Id. (citing Graham–Rutledge & Co. v. Nadia Corp., 281 S.W.3d 683, 689 (Tex.
App.—Dallas 2009, no pet.)). Additionally, judging the credibility of the witnesses
and choosing who to believe or disbelieve is the sole province of Andrews, as the
fact-finder. See id. (citing Xtria L.L.C. v. Intern. Ins. Alliance, Inc., 286 S.W.3d
583, 597 (Tex. App.—Texarkana 2009, pet. denied)).
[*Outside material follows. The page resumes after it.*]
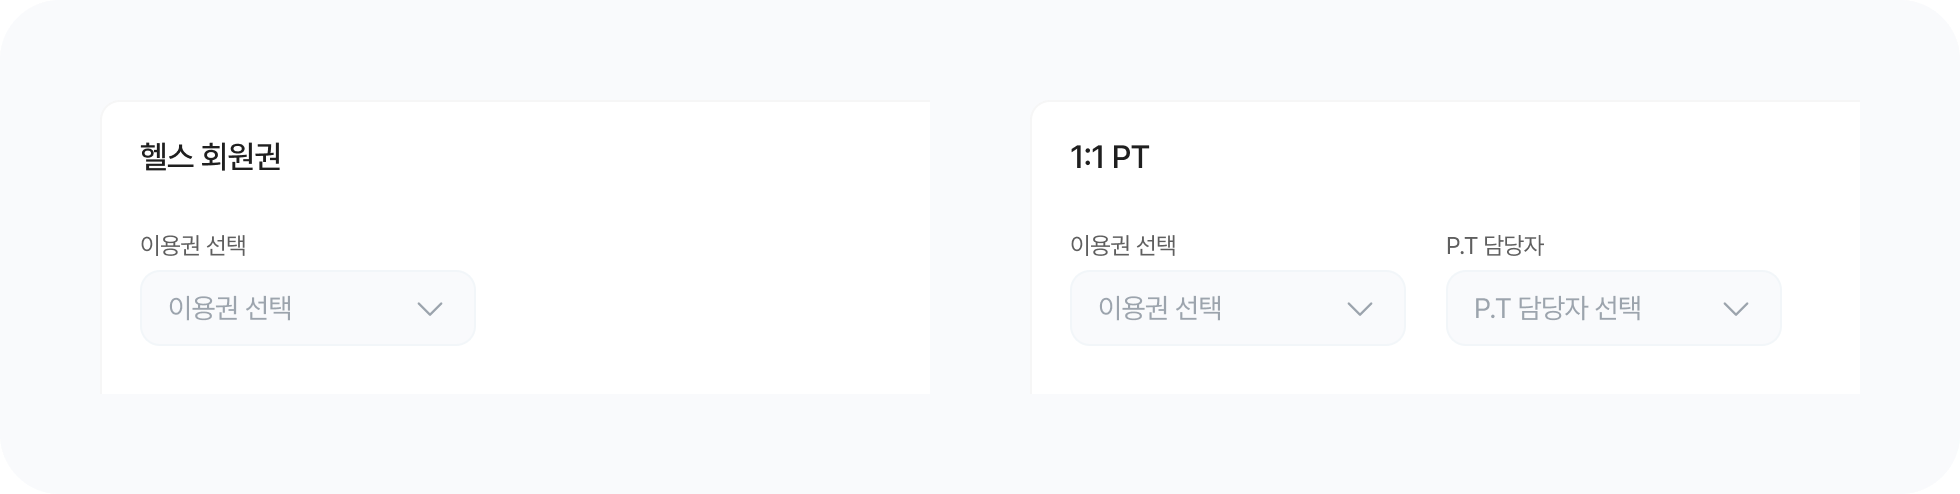The height and width of the screenshot is (494, 1960).
Task: Click the gray gap between the two cards
Action: [980, 250]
Moreover, Andrews’s decision rests largely on customs and practices in the
construction industry. Having a dispute adjudicated by a decision maker with
industry expertise is one of the advantages offered by arbitration. See TUCO, 960
S.W.2d at 635. That advantage is undercut if courts may second-guess the
arbitrator’s assessment of such issues, particularly when the court has heard no
evidence on the customs and practices of the industry. Cf. Monday v. Cox, 881
S.W.2d 381, 385 (Tex. App.—San Antonio 1994, writ denied) (“The courts are not
permitted to second-guess the correctness of an arbitrator’s decision on the
FCA’s complaints are essentially arguments that Andrews erred in applying
the law and in determining the facts. But mistake of fact or law is not a basis upon
which we may vacate an arbitration award. Universal Computer Sys., 183 S.W.3d
at 752; Chambers, 2006 WL 2974318, at *5. FCA has not established that
Andrews acted in bad faith or failed to exercise honest judgment. See Universal
Computer Sys., 183 S.W.3d at 753.
We overrule FCA’s second issue.
We affirm the trial court’s judgment.
Panel consists of Justices Jennings, Sharp, and Brown.